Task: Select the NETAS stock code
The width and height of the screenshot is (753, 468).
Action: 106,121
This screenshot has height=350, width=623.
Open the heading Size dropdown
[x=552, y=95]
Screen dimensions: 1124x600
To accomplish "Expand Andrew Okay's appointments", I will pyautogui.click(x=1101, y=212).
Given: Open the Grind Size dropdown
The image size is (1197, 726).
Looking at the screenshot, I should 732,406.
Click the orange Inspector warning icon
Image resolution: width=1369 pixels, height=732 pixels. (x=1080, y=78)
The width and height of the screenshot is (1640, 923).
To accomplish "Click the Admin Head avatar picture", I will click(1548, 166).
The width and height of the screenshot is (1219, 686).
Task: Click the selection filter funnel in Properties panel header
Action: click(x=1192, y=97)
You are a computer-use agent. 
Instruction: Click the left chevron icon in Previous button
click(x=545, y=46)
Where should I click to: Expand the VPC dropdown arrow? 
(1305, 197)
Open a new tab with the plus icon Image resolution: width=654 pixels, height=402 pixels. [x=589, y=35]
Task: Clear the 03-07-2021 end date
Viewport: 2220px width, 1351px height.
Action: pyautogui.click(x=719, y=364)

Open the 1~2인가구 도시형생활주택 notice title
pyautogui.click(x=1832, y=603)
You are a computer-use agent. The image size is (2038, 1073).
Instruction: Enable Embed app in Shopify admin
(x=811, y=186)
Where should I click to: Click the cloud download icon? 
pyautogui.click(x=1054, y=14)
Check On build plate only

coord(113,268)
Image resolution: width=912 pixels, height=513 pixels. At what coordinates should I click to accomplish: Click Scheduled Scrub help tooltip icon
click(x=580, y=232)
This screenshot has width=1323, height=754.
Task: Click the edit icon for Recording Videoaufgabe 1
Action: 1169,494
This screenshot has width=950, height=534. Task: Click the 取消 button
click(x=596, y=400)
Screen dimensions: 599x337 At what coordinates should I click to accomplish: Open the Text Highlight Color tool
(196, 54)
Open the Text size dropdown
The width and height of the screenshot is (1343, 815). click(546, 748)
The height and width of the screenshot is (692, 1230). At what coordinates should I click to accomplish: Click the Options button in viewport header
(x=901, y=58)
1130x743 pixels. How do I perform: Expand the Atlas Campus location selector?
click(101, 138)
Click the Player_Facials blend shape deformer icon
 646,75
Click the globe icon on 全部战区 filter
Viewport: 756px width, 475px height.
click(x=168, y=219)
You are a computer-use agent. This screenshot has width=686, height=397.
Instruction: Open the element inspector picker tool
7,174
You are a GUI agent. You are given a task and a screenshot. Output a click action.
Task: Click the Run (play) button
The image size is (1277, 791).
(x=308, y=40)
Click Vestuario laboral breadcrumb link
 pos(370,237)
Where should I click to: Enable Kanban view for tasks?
◇ ◇ ◇ ◇
> _PROBLEM_
Reproduce, unchanged, the line containing "Instruction: Open the" and each line after it through the end of the listing above, and nothing else.

> _SOLVED PROBLEM_
Instruction: Open the element inspector picker tool
7,174
You are a GUI agent. You are given a task and a screenshot. Output a click action.
Task: Click the Run (play) button
The image size is (1277, 791).
(x=308, y=40)
Click Vestuario laboral breadcrumb link
 pos(370,237)
Where should I click to: Enable Kanban view for tasks?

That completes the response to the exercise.